The political landscape of the Americas has shifted with a seismic jolt. In a move that has sent ripples through diplomatic and economic circles, Mexico’s presidential candidate has declared victory following an election cycle marked by unprecedented intervention from former US President Donald Trump. The declaration, made from a podium in Mexico City’s Zócalo, underscores a new era of alignment between Washington and its southern neighbour, albeit one that bypasses conventional statecraft for a more transactional, populist bond.

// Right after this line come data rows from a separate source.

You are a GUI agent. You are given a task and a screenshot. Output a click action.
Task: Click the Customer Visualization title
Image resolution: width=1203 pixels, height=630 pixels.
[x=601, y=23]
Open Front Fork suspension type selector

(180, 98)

Simultaneously, a less shouted but equally transformative development is taking shape across the Atlantic: the UK and Colombia are deepening their trade corridor, a digital Silk Road of sorts that promises to rewire supply chains and data flows between Bogotá and London. This dual narrative is not coincidental; it is a symptom of a world where sovereignty is traded for strategic leverage, and where every algorithm governing trade or politics has a human cost etched into its code.
For the technocrat eye, this is a stress test of digital sovereignty. Mexico’s victory, boosted by a Trump-backed campaign that weaponised social media algorithms, raises troubling questions about the integrity of democratic processes. The candidate’s platform, heavy on nationalist rhetoric and light on technical governance, suggests a future where the user experience of citizenship is curated by foreign interests. The UK-Colombia corridor, by contrast, is a deliberate attempt to build a parallel infrastructure for trade in services and data, sidestepping the whims of the US-China tech cold war. Yet it, too, lacks robust ethical guardrails. Quantum computing promises to encrypt these new trade routes, but who writes the decryption keys?
Zooming out, the average Mexican or Colombian citizen may not care about the backend of these shifts. But the user experience of their daily lives will change. Mexican farmers could see their produce locked into exclusive US supply chains; Colombian tech workers might find their data flows routed through London’s financial servers, subject to UK jurisdiction. The human cost is the erosion of local agency. In Silicon Valley, we call this ‘vendor lock-in’; in geopolitics, it is the new colonialism.
The tech community must grapple with its role in these narratives. The same tools that enabled a Trump-backed campaign can also build transparent voting systems. The same data pipelines that link Bogotá to London can be designed with privacy-by-default and community governance. The question is whether the architects of these systems will prioritise ethical design over expediency.
In this breaking moment, the ground beneath our feet is both solid and shifting. Mexico’s victory is a reminder that the future is not a fixed destination but a series of choices made with every line of code, every trade agreement, every election. The UK-Colombia corridor offers a template for a more resilient digital economy, but only if we bake in the values of equity and sovereignty from the start. Otherwise, we are just building a better cage.
As I watch this unfold from my vantage point in the Bay Area, I am reminded of the Black Mirror episode where every vote is recorded but the system is rigged. We have the tools to ensure that isn’t our reality. The question is whether we have the will.